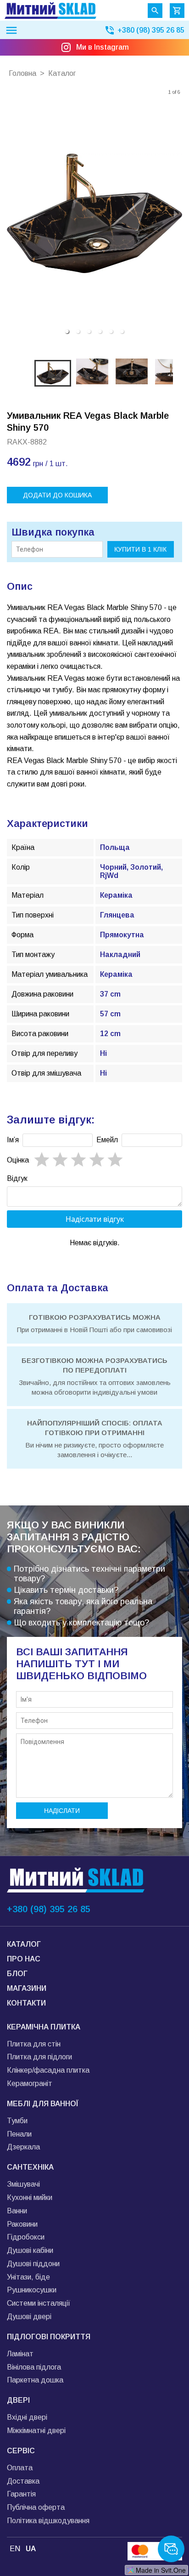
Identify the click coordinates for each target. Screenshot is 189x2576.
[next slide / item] (175, 213)
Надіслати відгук (95, 1219)
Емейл (107, 1140)
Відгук (17, 1178)
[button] (67, 331)
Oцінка (18, 1160)
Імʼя (13, 1140)
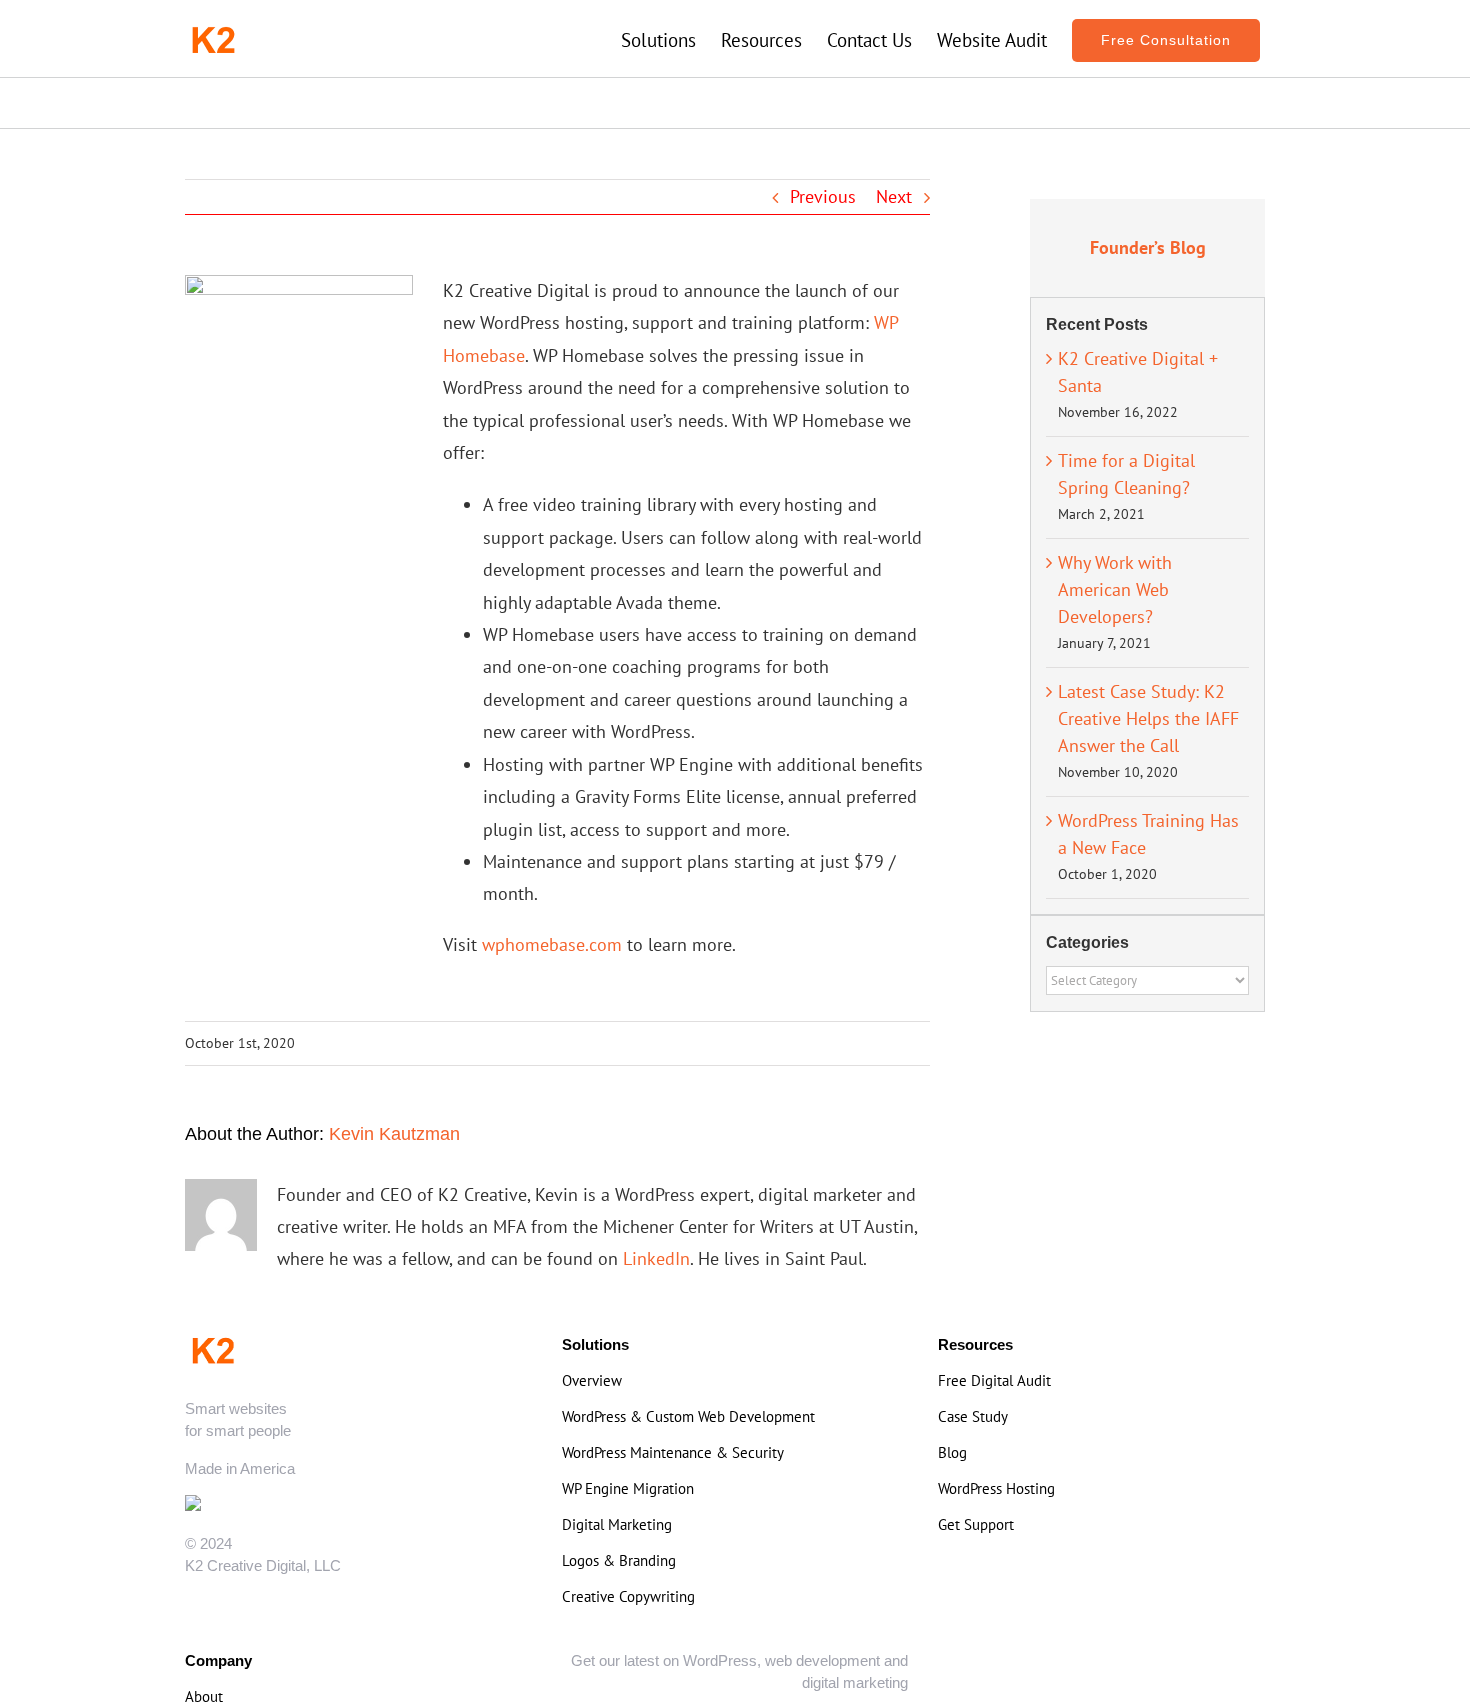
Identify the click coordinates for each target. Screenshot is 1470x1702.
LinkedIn (656, 1258)
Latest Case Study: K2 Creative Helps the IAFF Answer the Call (1148, 718)
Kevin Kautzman (394, 1134)
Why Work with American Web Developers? (1115, 589)
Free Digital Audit (994, 1380)
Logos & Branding (619, 1560)
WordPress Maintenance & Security (673, 1452)
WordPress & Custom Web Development (688, 1416)
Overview (592, 1380)
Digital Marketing (617, 1524)
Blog (952, 1452)
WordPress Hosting (996, 1488)
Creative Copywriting (628, 1596)
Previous (823, 196)
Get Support (976, 1524)
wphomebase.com (552, 944)
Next (894, 196)
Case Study (973, 1416)
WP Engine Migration (628, 1488)
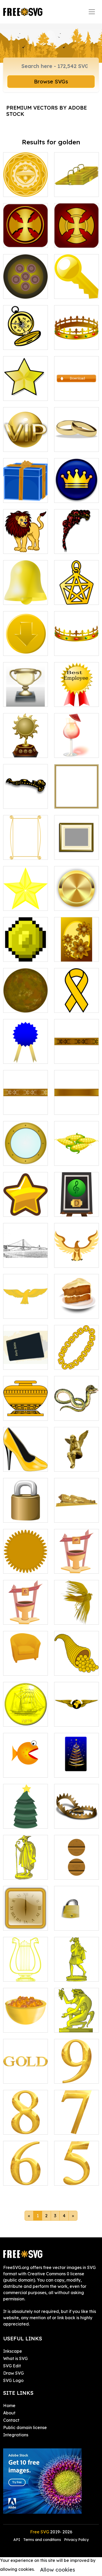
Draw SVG (13, 2373)
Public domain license (25, 2427)
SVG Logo (13, 2380)
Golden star (20, 903)
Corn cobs (70, 1158)
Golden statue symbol (25, 1869)
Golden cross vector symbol (77, 237)
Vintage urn (21, 1413)
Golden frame (23, 852)
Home (9, 2405)
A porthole (19, 1158)
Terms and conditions (42, 2539)
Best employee (75, 699)
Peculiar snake (75, 1413)
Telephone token (76, 1869)
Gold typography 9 (76, 2073)
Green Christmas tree (25, 1818)
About (9, 2412)
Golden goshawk (25, 1308)
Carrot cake (72, 1311)
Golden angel (73, 1464)
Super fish (19, 1770)
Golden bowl (21, 2025)
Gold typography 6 (25, 2175)
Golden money (74, 1668)
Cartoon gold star (25, 1206)
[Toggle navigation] (92, 12)
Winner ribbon (23, 1056)
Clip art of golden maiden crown (25, 795)
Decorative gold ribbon (76, 1053)
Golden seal (21, 1566)
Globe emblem (74, 1719)
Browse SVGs (51, 81)
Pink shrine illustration (76, 1563)
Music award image (77, 1206)
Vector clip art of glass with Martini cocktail (76, 744)
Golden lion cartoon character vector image (25, 537)
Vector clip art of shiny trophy (25, 696)
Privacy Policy (76, 2539)
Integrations (15, 2434)
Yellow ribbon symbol (76, 1002)
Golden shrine (22, 1617)
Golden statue (74, 2025)
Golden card (72, 954)
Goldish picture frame (76, 798)
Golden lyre (20, 1974)
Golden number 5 (76, 2175)
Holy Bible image (25, 1359)
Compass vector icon (25, 339)
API (17, 2539)
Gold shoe (19, 1464)
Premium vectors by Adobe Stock (46, 110)
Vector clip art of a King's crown (76, 642)
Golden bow (72, 1107)
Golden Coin (21, 1719)
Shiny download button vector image (76, 387)
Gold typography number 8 (25, 2121)
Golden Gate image (25, 1257)
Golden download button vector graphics (25, 639)
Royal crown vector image (76, 339)
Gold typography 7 (76, 2124)
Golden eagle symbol (76, 1614)
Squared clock (23, 1923)
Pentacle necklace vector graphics (76, 591)
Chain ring (70, 1362)
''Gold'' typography (25, 2073)
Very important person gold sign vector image (25, 438)
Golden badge (74, 903)
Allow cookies (57, 2569)
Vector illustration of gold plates (76, 183)
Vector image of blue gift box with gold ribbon (25, 489)
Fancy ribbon (22, 1107)
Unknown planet (25, 1005)
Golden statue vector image (76, 1971)
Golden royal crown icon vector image (76, 489)
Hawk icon (70, 1260)
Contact (11, 2420)
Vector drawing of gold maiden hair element (76, 540)
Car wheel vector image (25, 288)
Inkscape (12, 2351)
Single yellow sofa (25, 1665)
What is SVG (15, 2358)
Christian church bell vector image (25, 591)
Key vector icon (75, 291)
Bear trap (70, 1821)
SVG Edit (12, 2365)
..............................
• [Requirement]
In the listing above, find the line containing "Golden Coin (21, 1719)" and the line containing "Unknown planet (25, 1005)", then repeat those two lines and everything between them exactly.

• [Response to the task]
Golden Coin (21, 1719)
Shiny download button vector image (76, 387)
Gold typography number 8 (25, 2121)
Golden Gate image (25, 1257)
Golden download button vector graphics (25, 639)
Royal crown vector image (76, 339)
Gold typography 7 (76, 2124)
Golden eagle symbol (76, 1614)
Squared clock (23, 1923)
Pentacle necklace vector graphics (76, 591)
Chain ring (70, 1362)
''Gold'' typography (25, 2073)
Very important person gold sign vector image (25, 438)
Golden badge (74, 903)
Allow cookies (57, 2569)
Vector illustration of gold plates (76, 183)
Vector image of blue gift box with gold ribbon (25, 489)
Fancy ribbon (22, 1107)
Unknown planet (25, 1005)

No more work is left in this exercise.